Le 9 mai, le tribunal administratif de Poitiers a annulé deux arrêtés qui réglementaient les prélèvements d’eau en Charente et dans le Marais poitevin. Ces arrêtés faisaient l’objet de recours de plusieurs associations environnementales. Le tribunal, suivant l’avis du rapporteur public, reproche aux études d’impact un manque de précision, considère que les volumes de prélèvement autorisés ne permettent pas d’assurer une gestion équilibrée et durable de la ressource et souligne que ces volumes sont supérieurs à ceux prélevés. Cependant, pour éviter « une atteinte manifestement excessive » aux intérêts des irrigants, il accorde une autorisation provisoire de prélèvement jusqu’au 1er avril 2021.
Côté irrigants, la décision a du mal à passer. Jean-Jacques Blanchon, président sortant de l’organisme unique de gestion collective en Charente, Cogest’eau, rappelle le cahier des charges établi par la Dreal (1), les études réalisées, l’enquête d’utilité publique, l’approbation par vingt-cinq voix pour et trois abstentions par le Coderst (2), et l’autorisation unique pluriannuelle (AUP), validée par arrêté pour quinze ans. « Nous avons fait un travail sérieux, souligne-t-il. Cela fait vingt ans que ça dure. On discute, on se met d’accord, trois associations écologistes approuvent, et puis deux autres attaquent au tribunal. Là, ça suffit. On va arrêter de jouer avec tout ce qui est contrat de territoire et gestion de l’eau. »
Dix ans d’efforts anéantis
Même amertume chez Thierry Boudaud, président des irrigants du Marais poitevin : « Cette annulation de l’AUP, c’est un mauvais signal donné à la profession. C’est attaquer le principe de la gestion collective. Nous sommes l’un des territoires les plus en avance sur cette question. Nous ne baissons pas les bras, il n’est pas question de revenir en arrière. »
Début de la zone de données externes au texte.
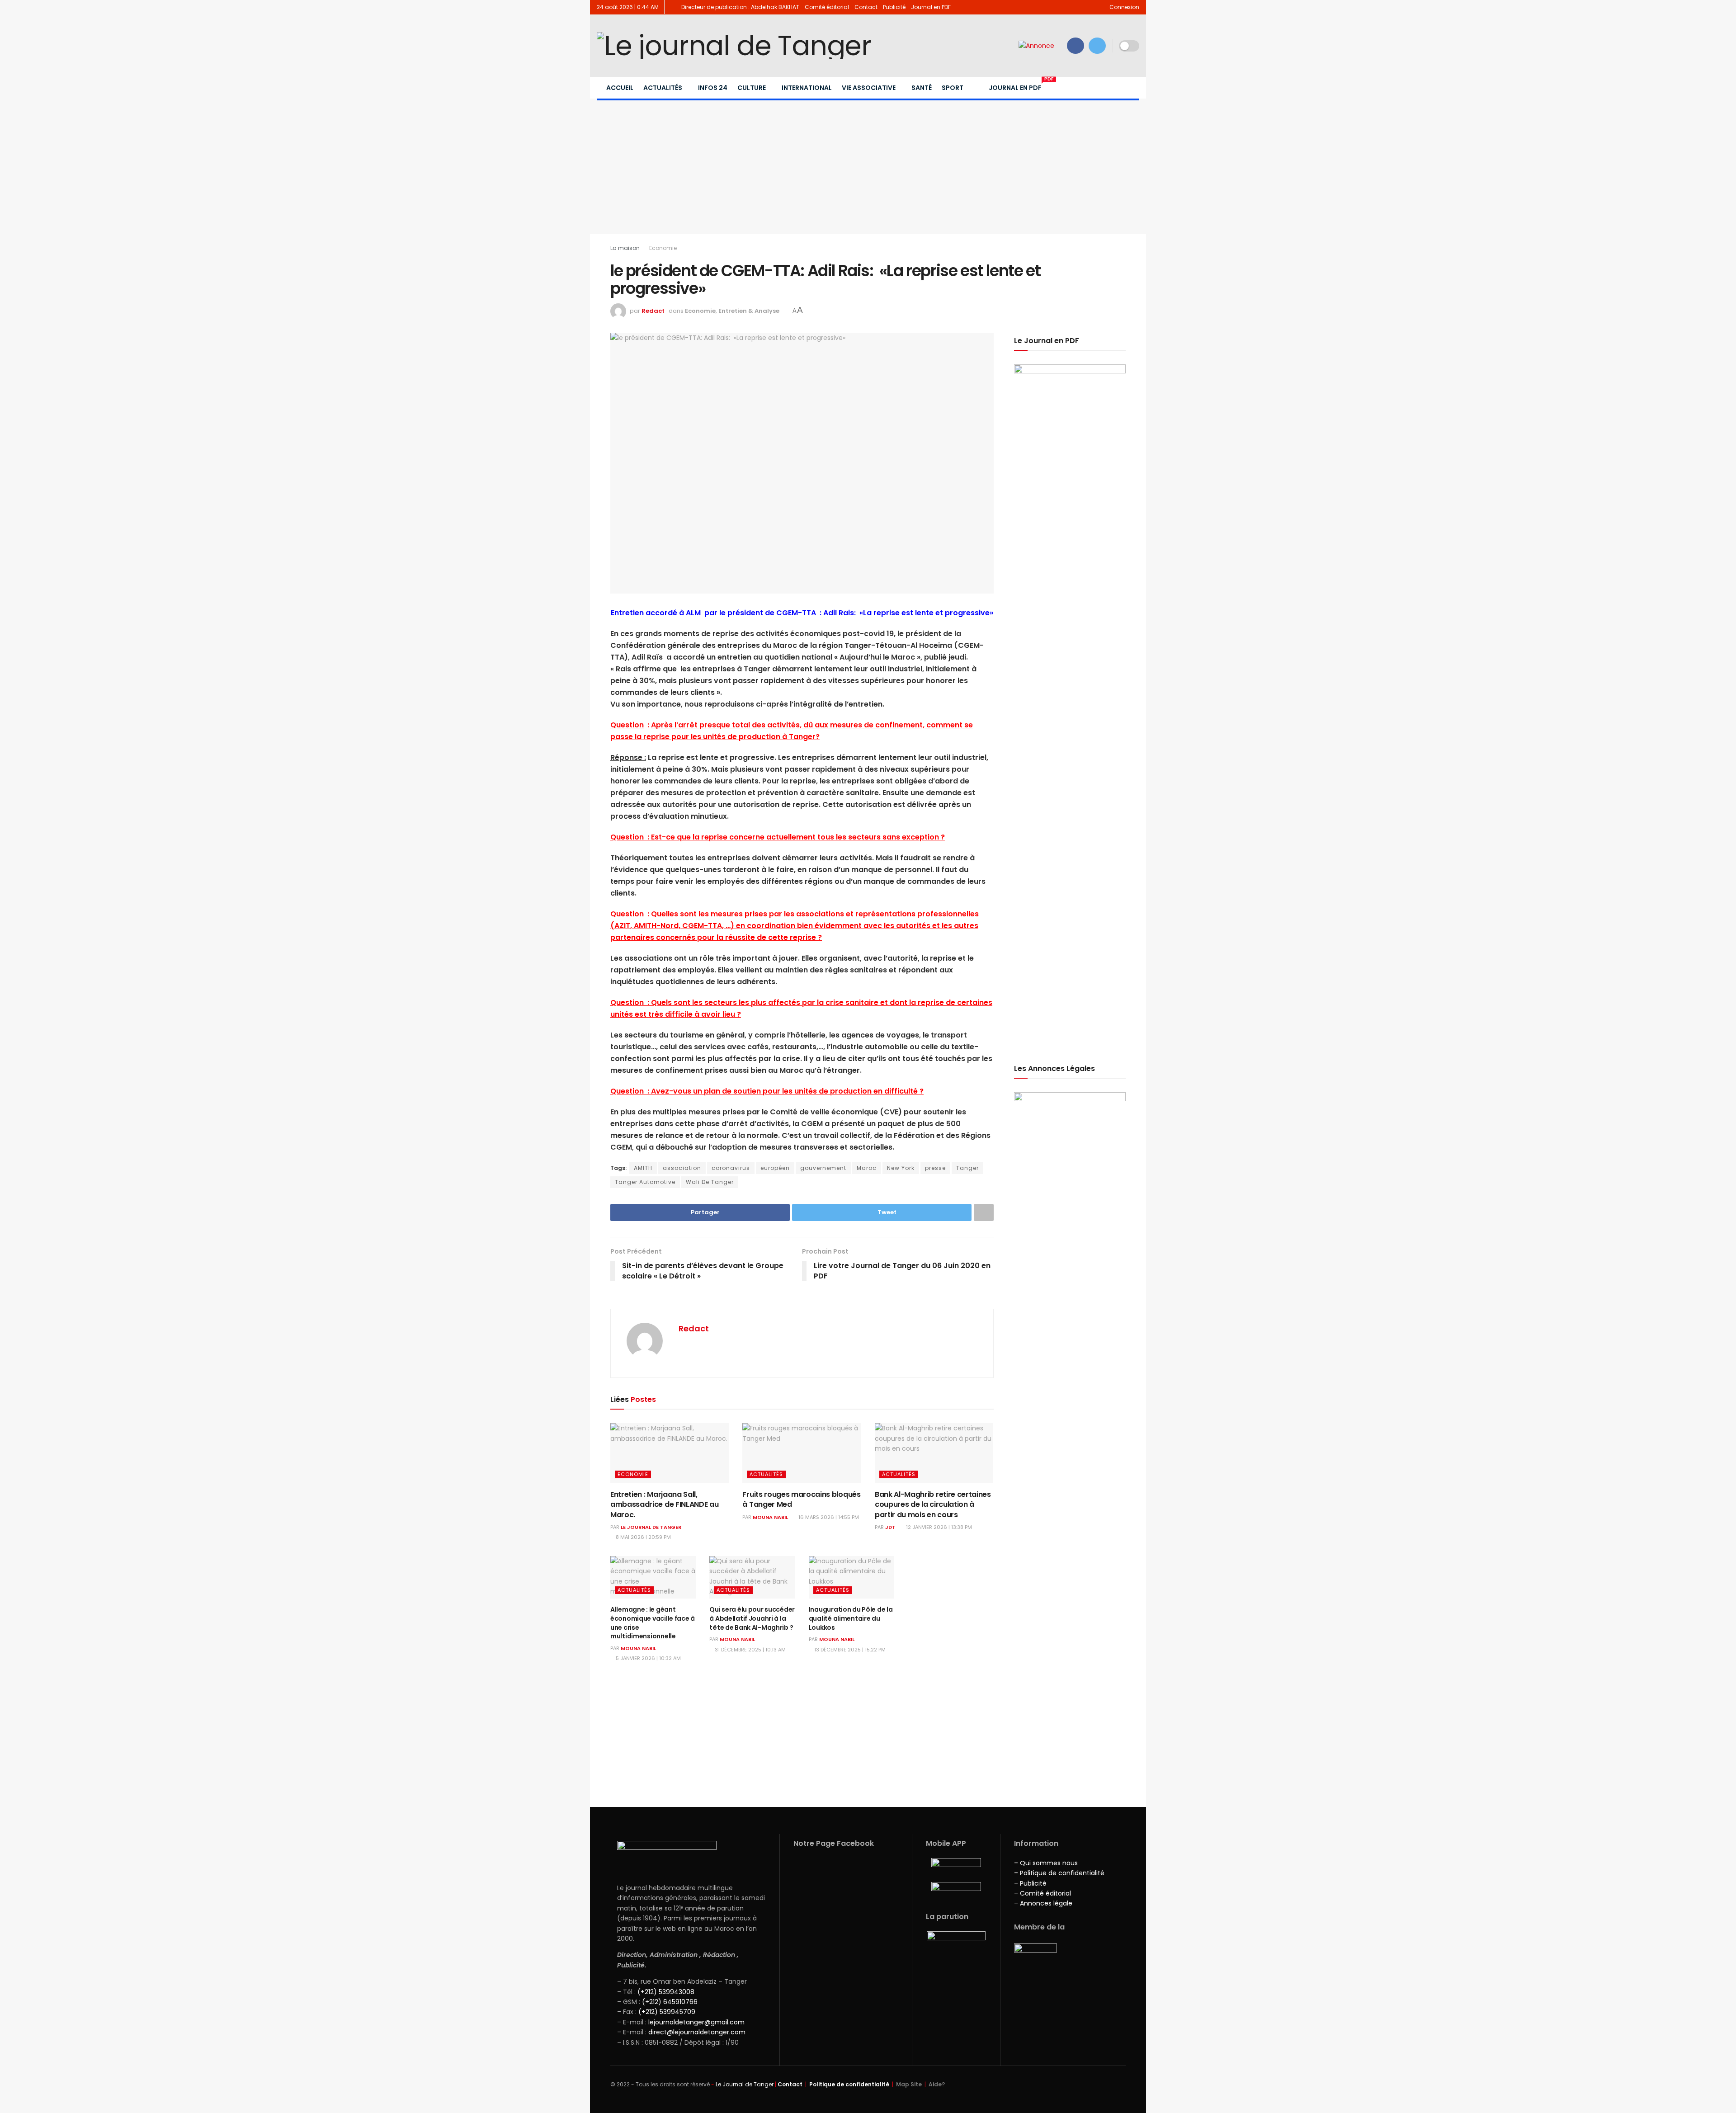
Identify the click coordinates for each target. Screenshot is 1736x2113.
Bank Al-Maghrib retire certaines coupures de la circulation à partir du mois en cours (933, 1504)
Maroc (867, 1168)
Les chambres d’agriculture et les associations d’irrigants de Poitou-Charentes vont dans le même sens. Dans un communiqué, elles rappellent que la décision du tribunal « fragilise toutes les autorisations uniques pluriannuelles », pas seulement les deux annulées. Elle « va anéantir dix ans de travail et d’efforts réalisés par la profession agricole sur la gestion de l’eau ». Il reste donc deux ans pour trouver une solution. Elle doit être juridique. Avec une jurisprudence ou, mieux, une loi qui cadrerait les volumes prélevables. « Nous demandons que l’État prenne ses responsabilités, insiste Jean-Jacques Blanchon, qu’il fasse appel de la décision du tribunal administratif. Et qu’il mette en place un système qui ne soit pas attaquable. »
Myriam Guillemaud
(1) Direction régionale de l’environnement, de l’aménagement et du logement. (2) Conseil départemental de l’environnement des risques sanitaires et technologiques.